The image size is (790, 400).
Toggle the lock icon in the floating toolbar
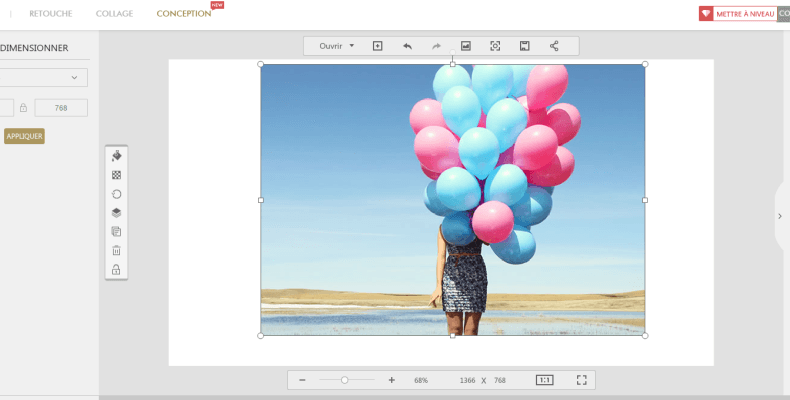116,270
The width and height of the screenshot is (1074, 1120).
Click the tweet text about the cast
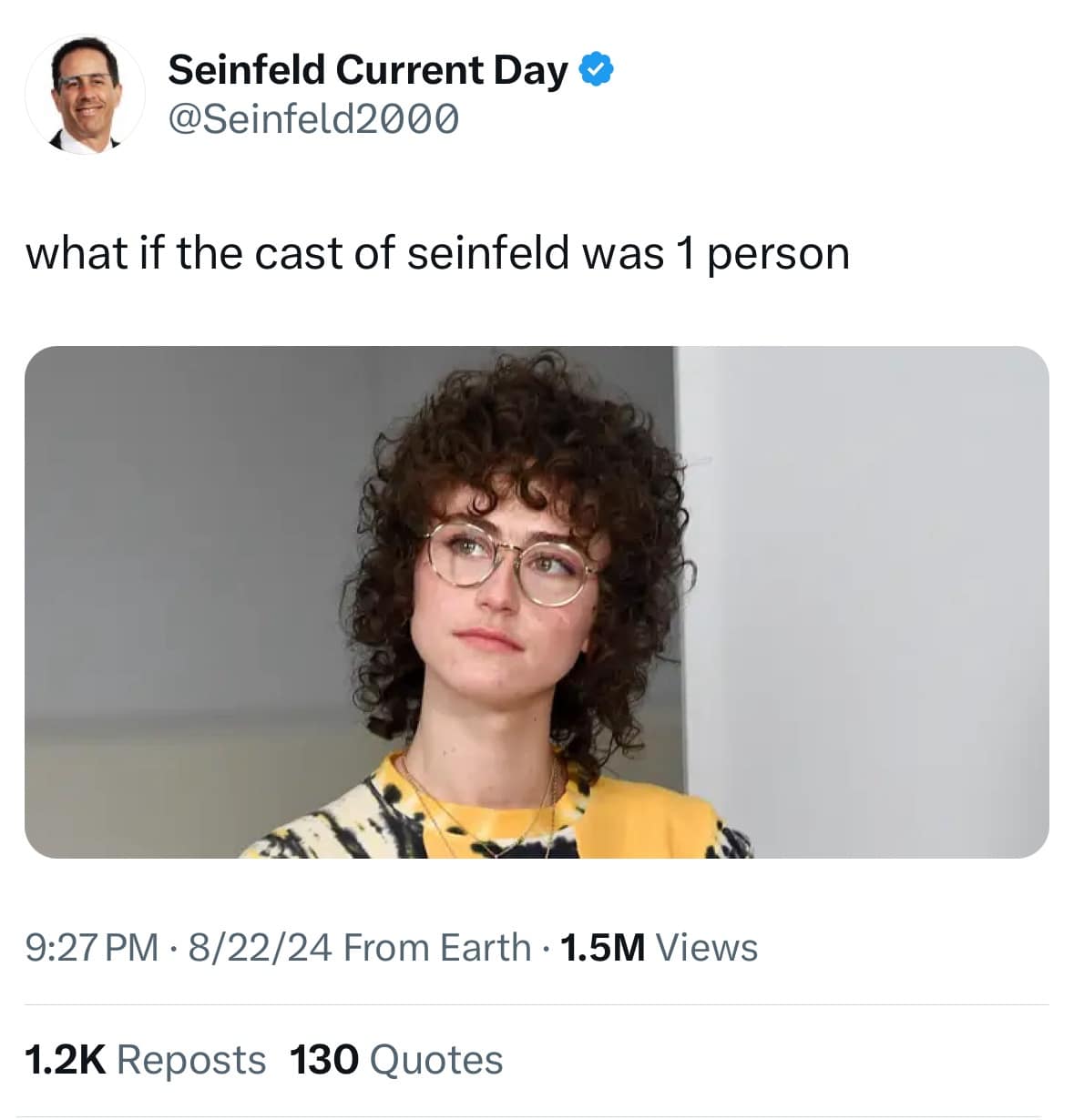click(x=437, y=253)
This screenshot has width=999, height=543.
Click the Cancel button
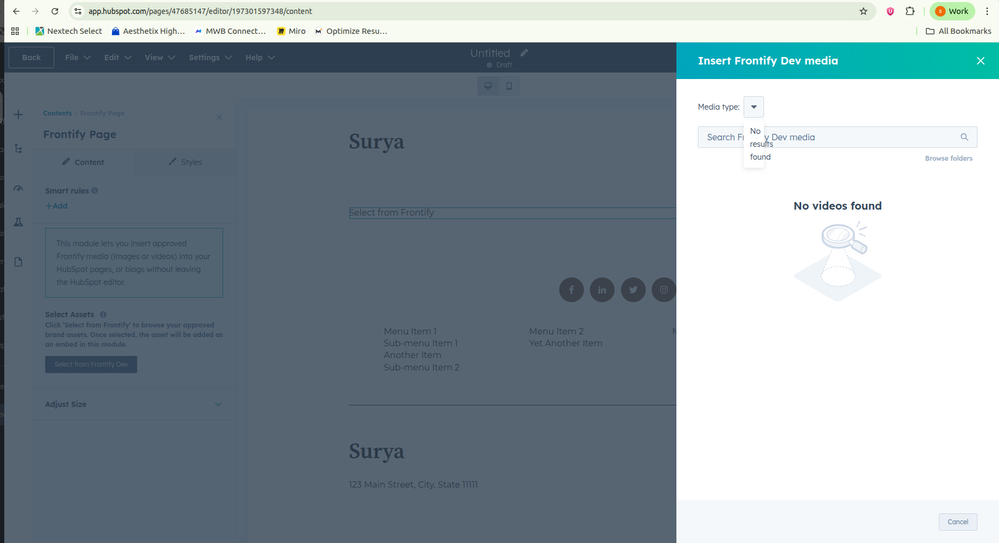tap(957, 522)
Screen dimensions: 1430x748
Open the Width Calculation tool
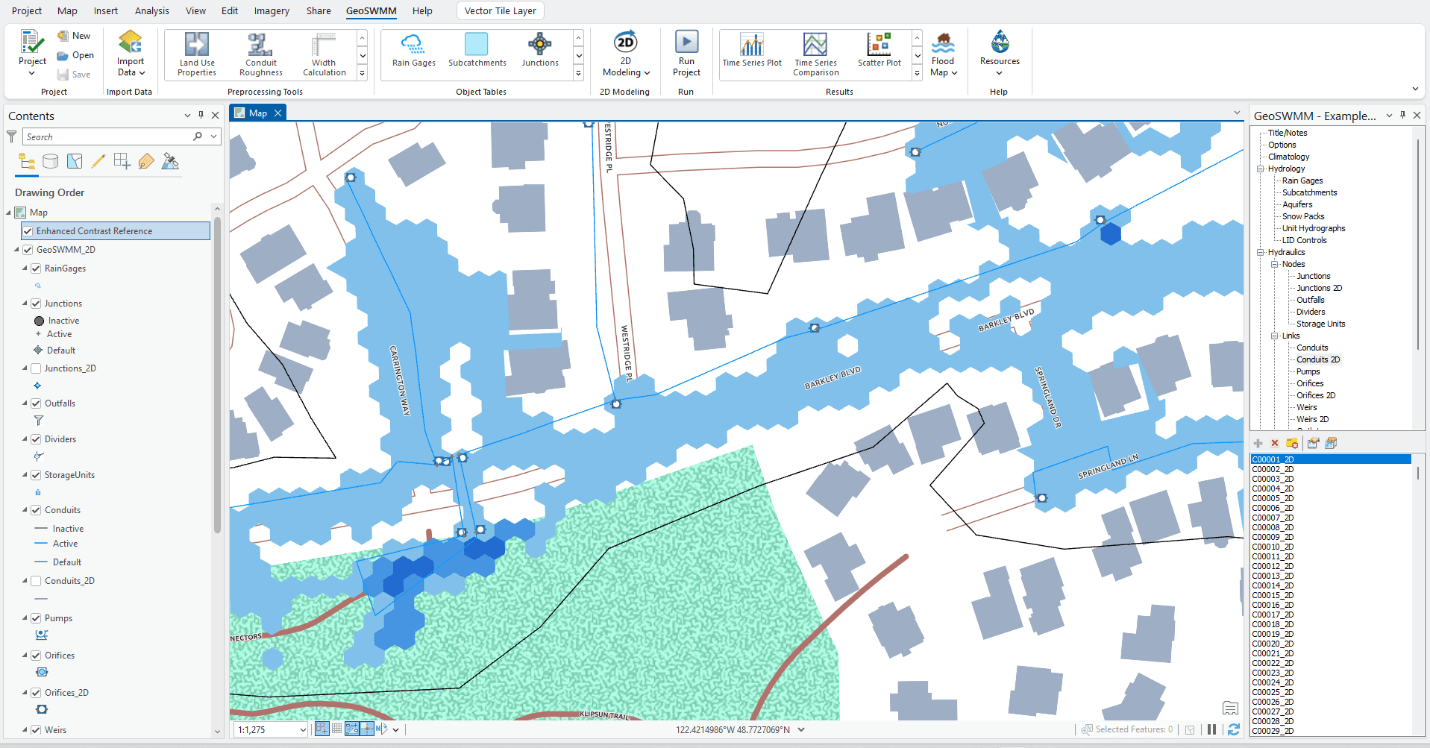click(323, 52)
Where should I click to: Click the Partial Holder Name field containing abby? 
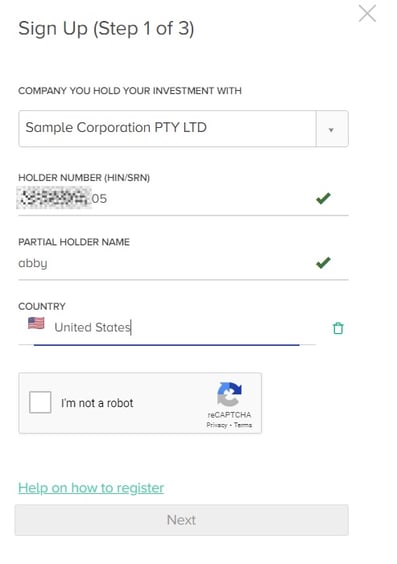[x=164, y=263]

+++

- **WORK ORDER**: The reply must consist of the records, repeated exactly, minus any images.

- **YOUR SOLUTION**:
The image size is (790, 400).
Toggle the lock icon in the floating toolbar
116,270
The width and height of the screenshot is (1074, 1120).
Click the tweet text about the cast
click(x=437, y=253)
This screenshot has width=999, height=543.
Click the Cancel button
tap(957, 522)
Screen dimensions: 1430x748
Open the Width Calculation tool
click(323, 52)
Where should I click to: Click the Partial Holder Name field containing abby? 
[x=164, y=263]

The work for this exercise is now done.